**The exercise:** Write out the records verbatim, from the line that contains "Given: Select the 'Ostatni tydzień' range" up to and including the line that contains "932x525 pixels. pyautogui.click(x=470, y=400)".

**Material provided:**
········
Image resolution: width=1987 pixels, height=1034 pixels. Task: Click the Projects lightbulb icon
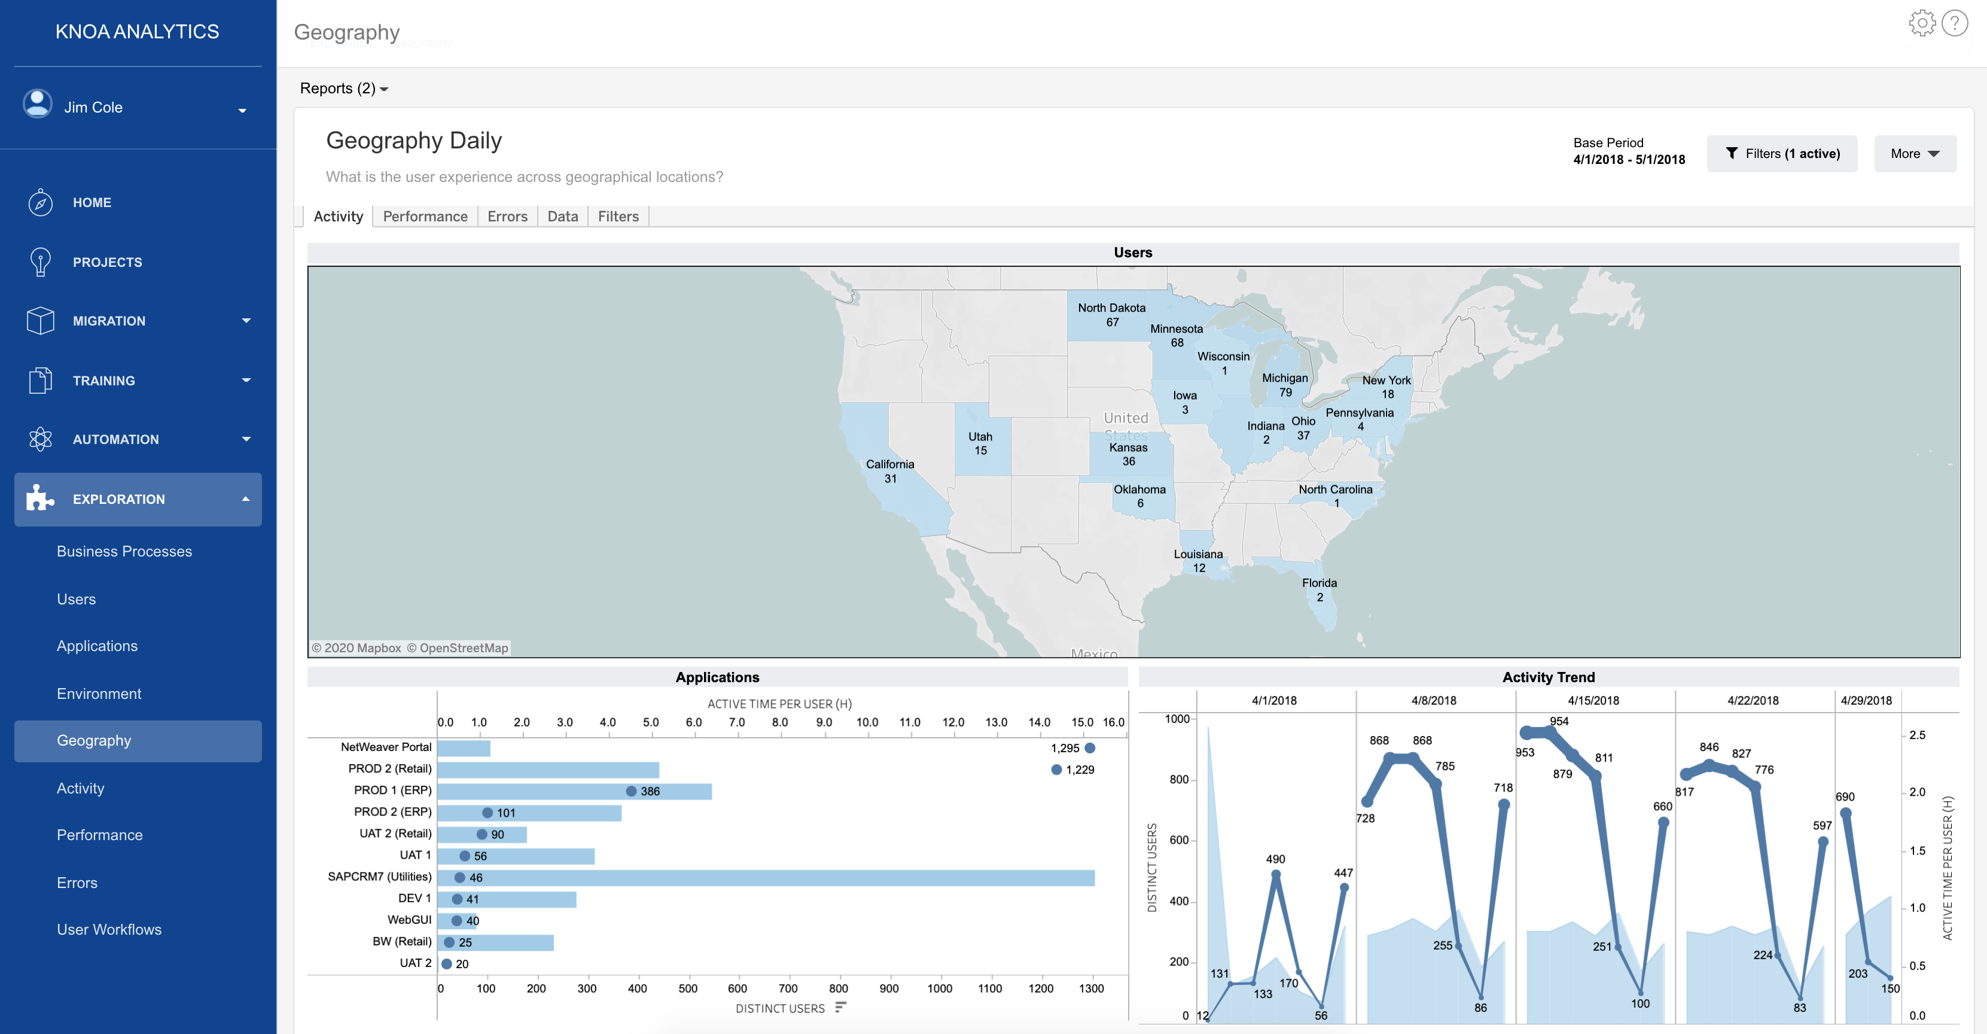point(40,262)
········
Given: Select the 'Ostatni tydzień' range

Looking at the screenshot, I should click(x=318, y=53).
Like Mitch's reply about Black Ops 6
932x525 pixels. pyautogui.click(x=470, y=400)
········
**Reply:**
Given: Select the 'Ostatni tydzień' range

Looking at the screenshot, I should click(x=318, y=53).
Like Mitch's reply about Black Ops 6
932x525 pixels. pyautogui.click(x=470, y=400)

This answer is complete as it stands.